4. Can the product generate alerts in real-time based on complex events? It's a given that SIM products work to collect and correlate multiple events, but IT executives should ask whether the technology can take disparate events happening across an environment and determine whether all relate to a common threat. For instance, Symantec defines blended threats as security instances that "combine the characteristics of viruses, works, Trojan Horses and malicious code with server and Internet vulnerability to initiate, transmit and spread an attack." IT executives should know if the SEM/SIM tool they plan to purchase can identify such threats.

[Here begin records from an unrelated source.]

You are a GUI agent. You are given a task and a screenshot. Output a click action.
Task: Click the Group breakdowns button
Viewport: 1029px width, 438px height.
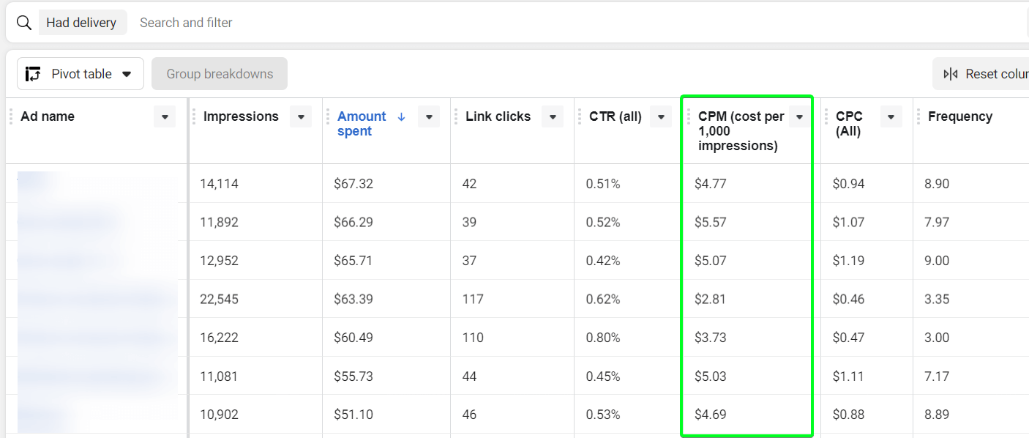coord(220,74)
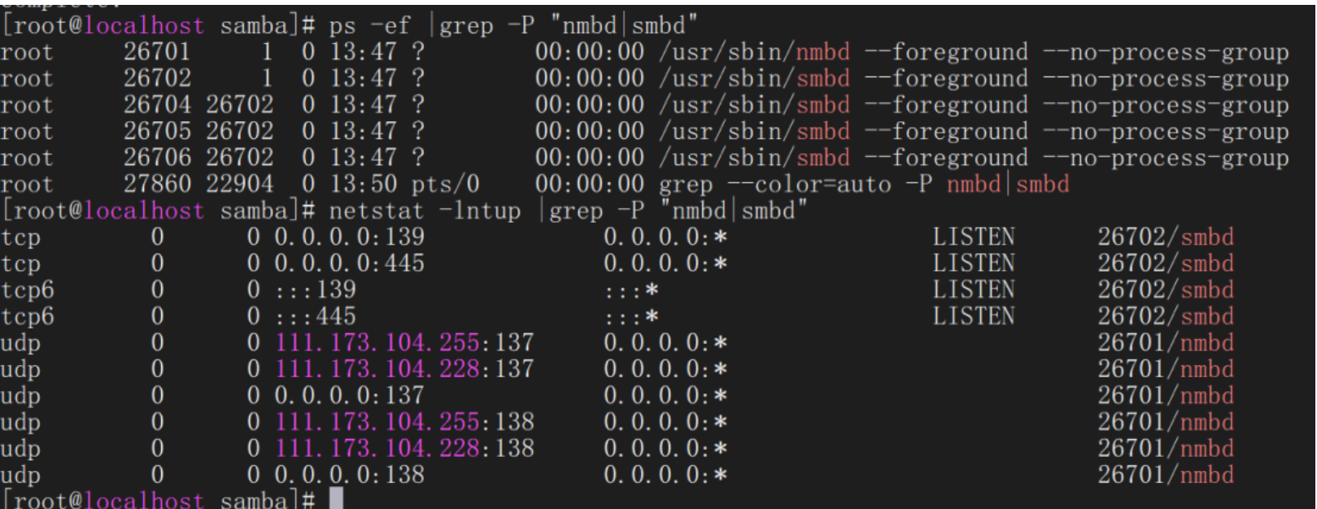Click the address 111.173.104.228:138
1317x509 pixels.
click(x=404, y=449)
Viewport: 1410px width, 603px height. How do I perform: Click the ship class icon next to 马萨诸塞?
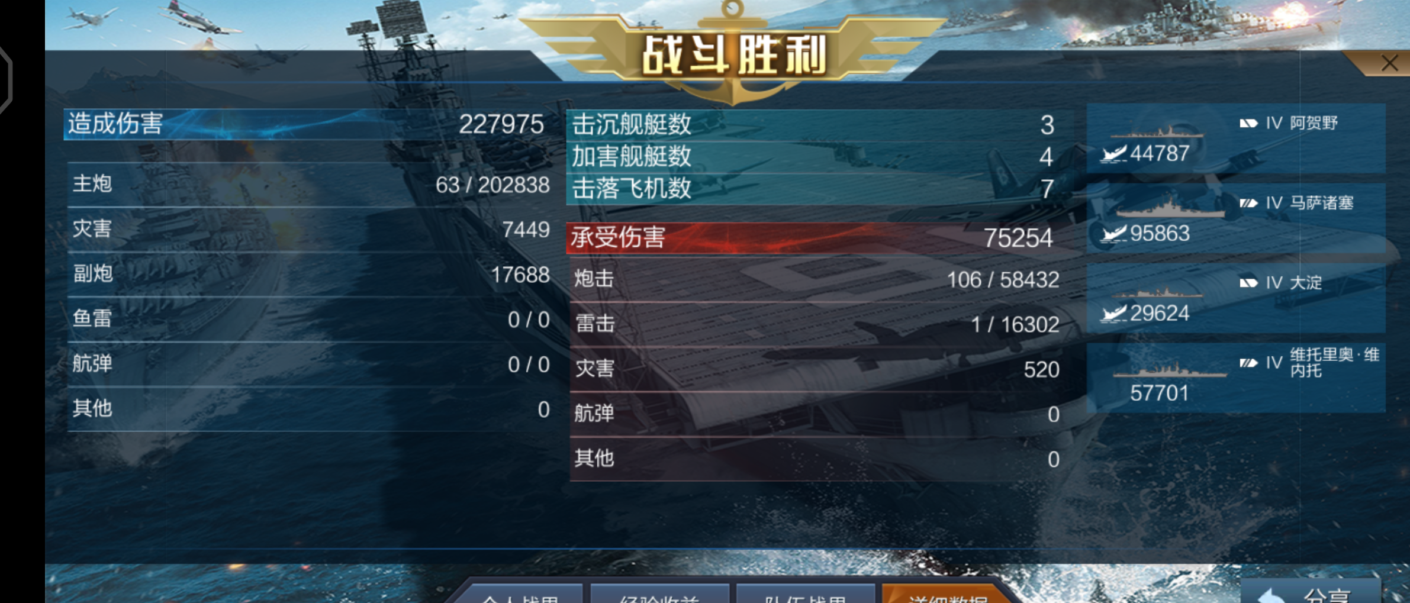coord(1248,203)
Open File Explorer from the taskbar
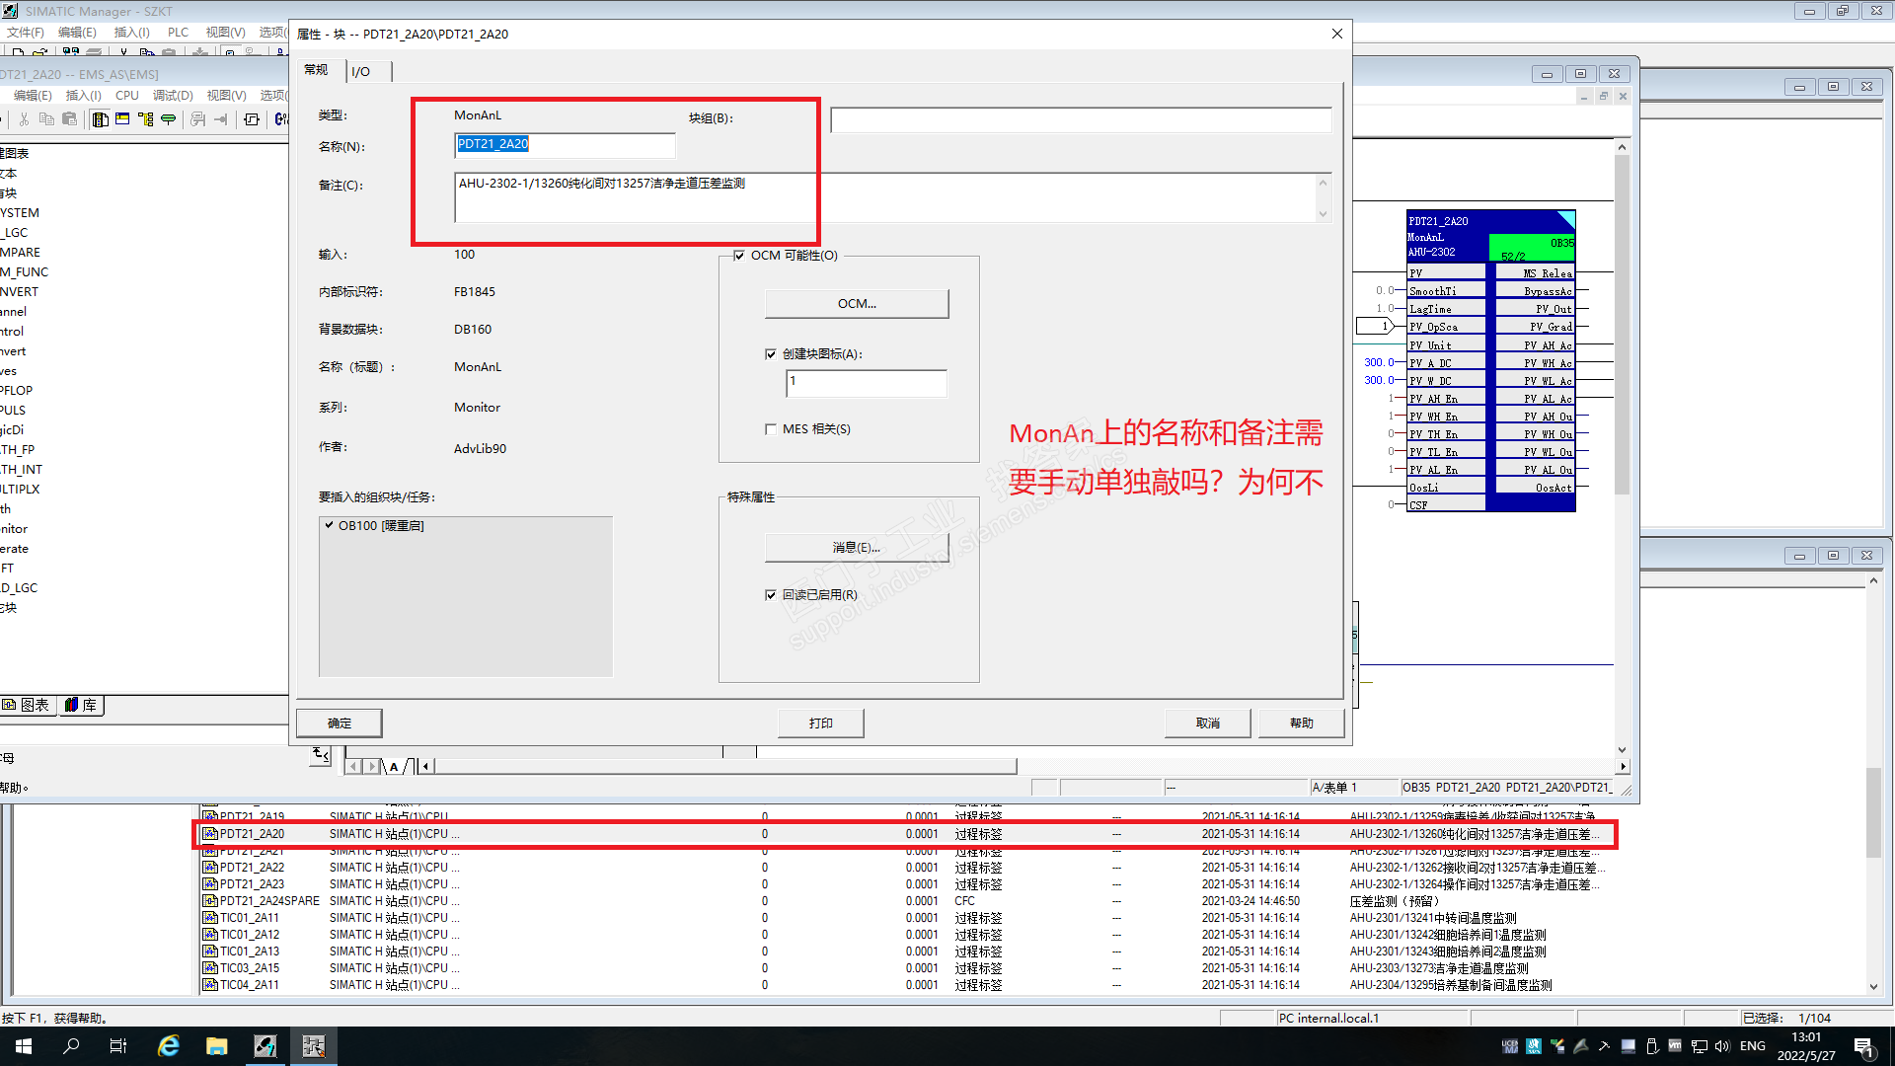 tap(217, 1046)
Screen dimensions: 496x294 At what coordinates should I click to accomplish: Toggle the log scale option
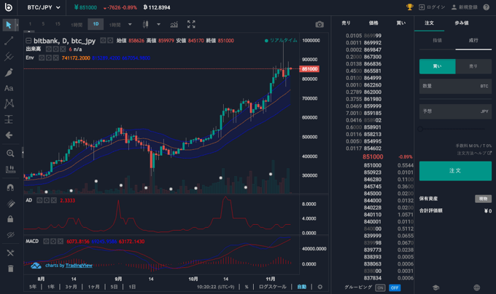pos(273,287)
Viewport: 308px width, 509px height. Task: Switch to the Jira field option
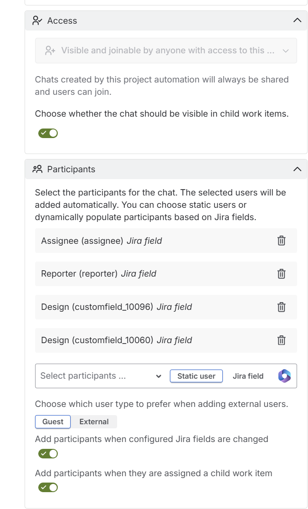coord(248,376)

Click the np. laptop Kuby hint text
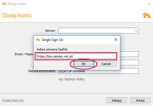pyautogui.click(x=72, y=79)
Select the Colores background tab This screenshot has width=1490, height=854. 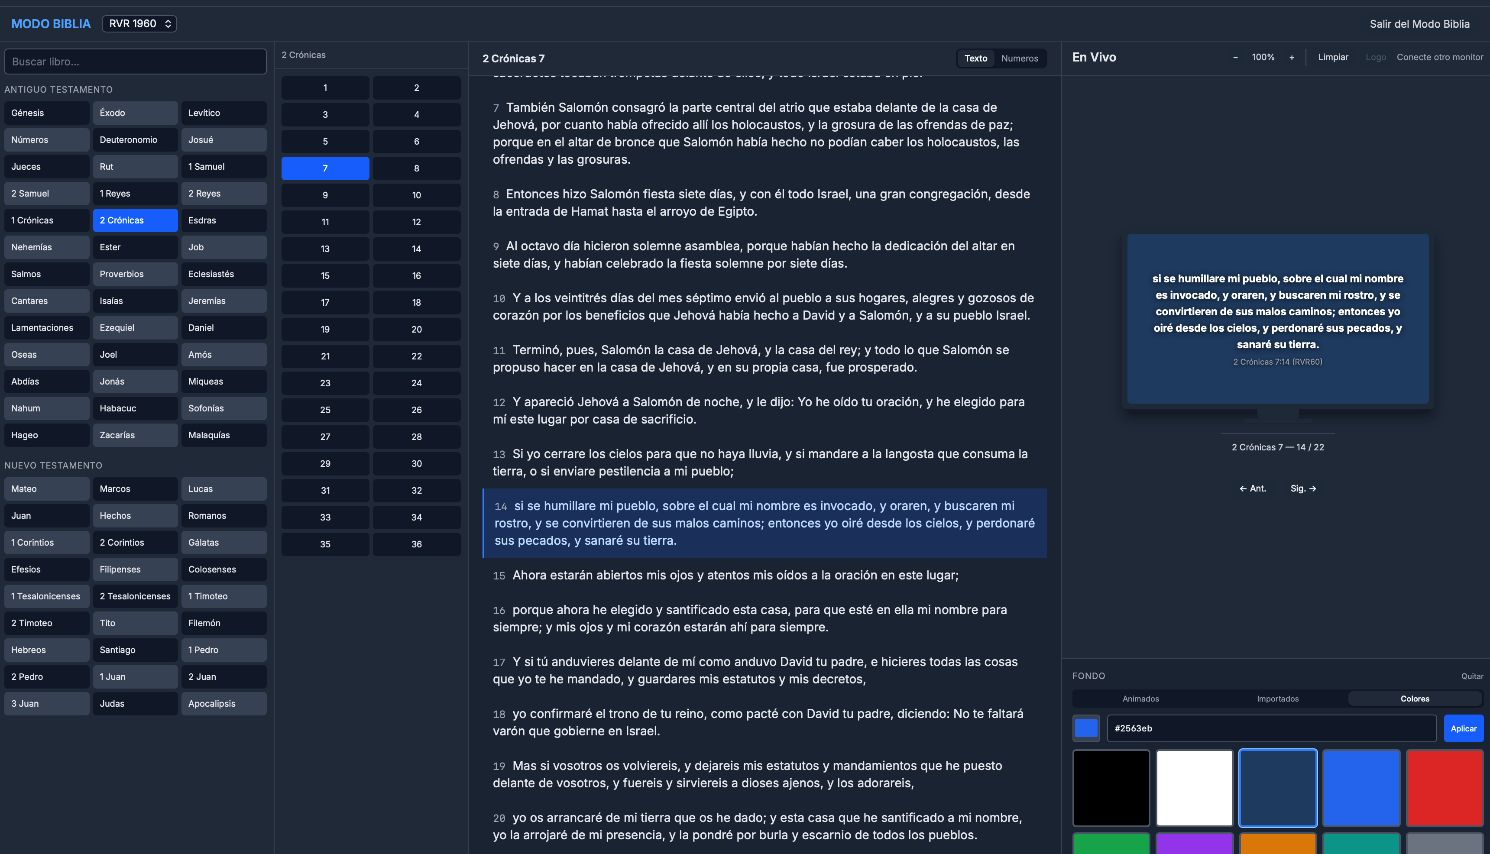click(x=1414, y=699)
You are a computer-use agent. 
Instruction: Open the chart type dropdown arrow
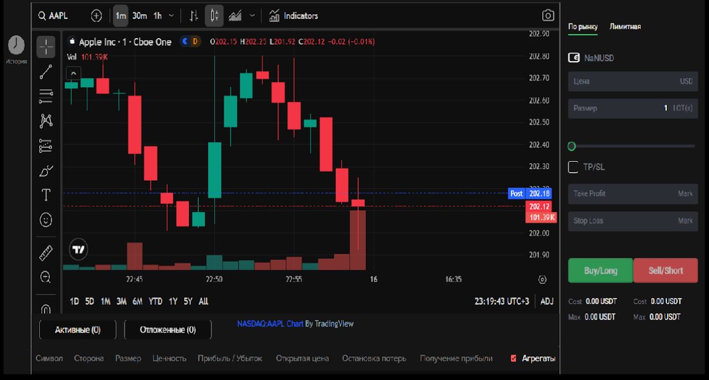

According to Gabriel, SIM should include "the ability to create real-time alerts based on complex, nested conditions."
5. Does the product offer "active response" capabilities? A more advanced SIM capability is active response -- meaning the technology takes action based on the data it collects. For instance, if an individual working remotely is repeatedly attempting to access a Web server without success -- using the wrong password -- the security-management product can block traffic to that server. Yet active-response features, according to Joel Snyder, a senior partner at Opus One, should follow policies and not shoot from the hip.
Because the automated actions taken to prevent a security threat from spreading can shut down servers and cause poor network performance, it's not a cut-and-dried capability. When considering an external attack, the technology needs to know where to block traffic. In the case where there is an internal attack, SIM products must know where to block traffic and for how long. "Even if you like it active response is harder than it sounds," Snyder says.